Ahmed Sabry

Personal information
- Full name: Ahmed Sabry Mohamed Abdel Fatah
- Date of birth: 23 June 1985 (age 39)
- Position(s): Right Midfielder

Team information
- Current team: El Raja SC

Senior career*
- Years: Team / Apps / (Gls)
- –2012: El Sharkia
- 2012–2016: Haras El Hodoud SC
- 2016–2017: Tala'ea El-Gaish
- 2017–: El Raja SC

= Ahmed Sabry (footballer) =

Egyptian footballer (born 1985)

Ahmed Sabry Mohamed Abdel Fatah (أَحْمَد صَبْرِيّ مُحَمَّد عَبْد الْفَتَّاح; born 23 June 1985) is an Egyptian professional footballer who currently plays as a right midfielder for the Egyptian club El Raja SC.

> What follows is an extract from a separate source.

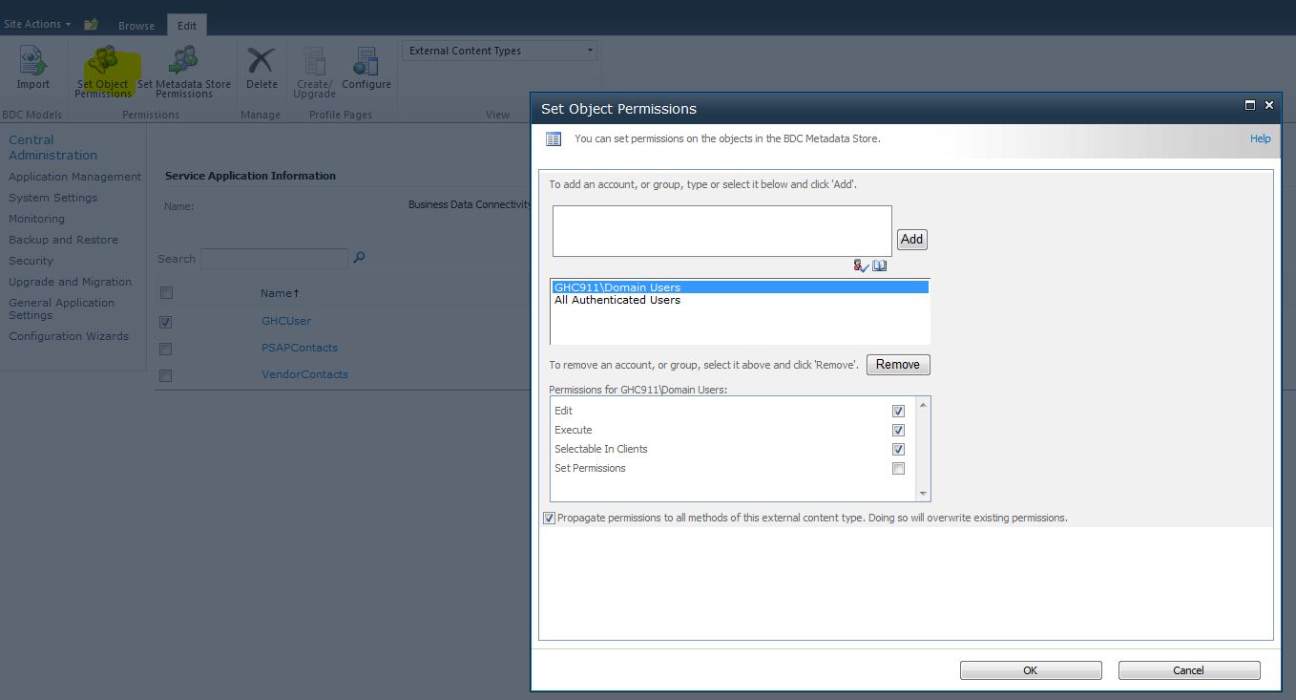Open the Security section in left navigation

31,260
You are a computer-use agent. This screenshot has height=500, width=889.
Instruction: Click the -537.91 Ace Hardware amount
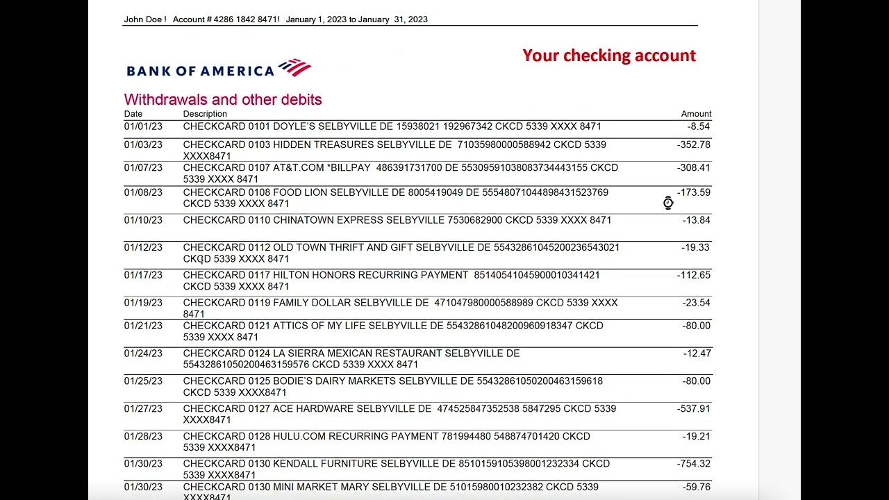coord(693,408)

Sabry previously played for El Sharkia, Haras El Hodoud, and Tala'ea El-Gaish. In July 2017, he moved to El-Entag El-Harby in a free transfer with 2-year contract, but after few days, Sabry and El-Entag reached an agreement to cancel the contract. In August 2017, he signed a 2-year contract for El Raja SC, a promoted team to 2017–18 Egyptian Premier League.